- EXERCISE -
When you reach the line that holds "Open the media controls icon in toolbar", start copying exactly and keep going through the final line of the data, leaving out pictures.

Collected data entries
☆ ☆ ☆ ☆ ☆

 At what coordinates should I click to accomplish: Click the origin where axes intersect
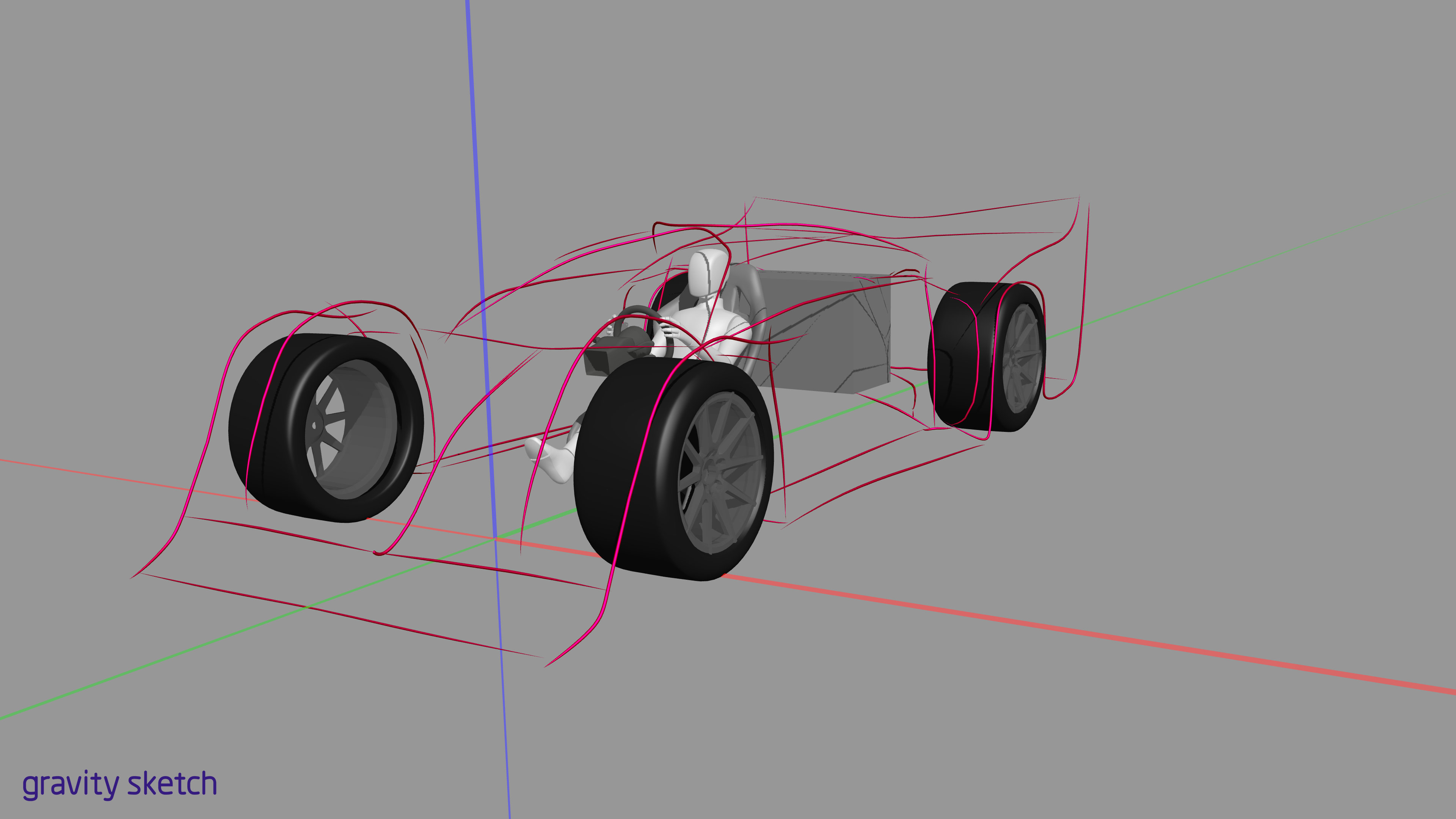tap(496, 539)
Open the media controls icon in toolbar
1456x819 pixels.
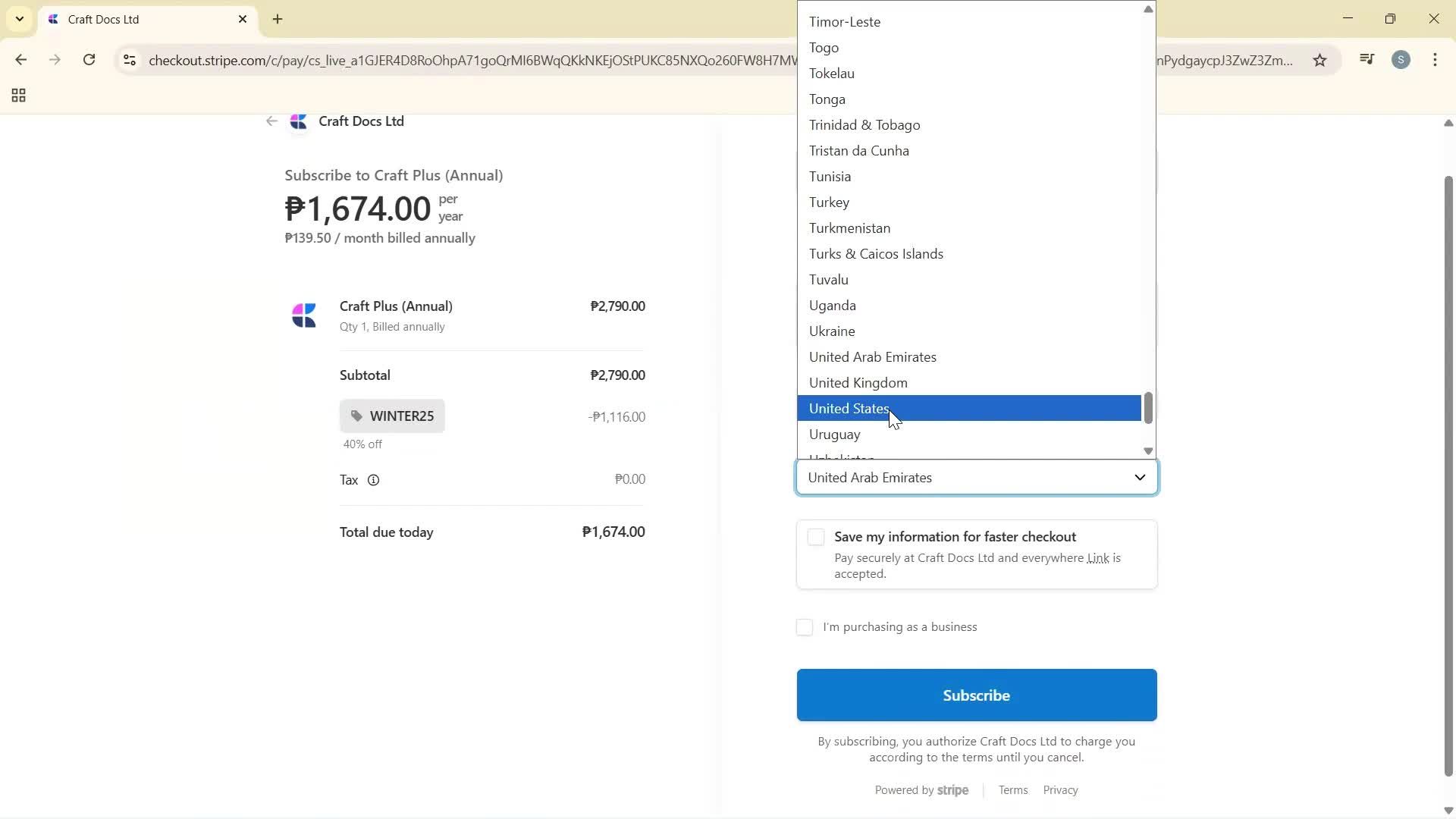[x=1366, y=60]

☆ ☆ ☆ ☆ ☆

- RESULT OF THIS TASK -
Open the media controls icon in toolbar
1456x819 pixels.
[x=1366, y=60]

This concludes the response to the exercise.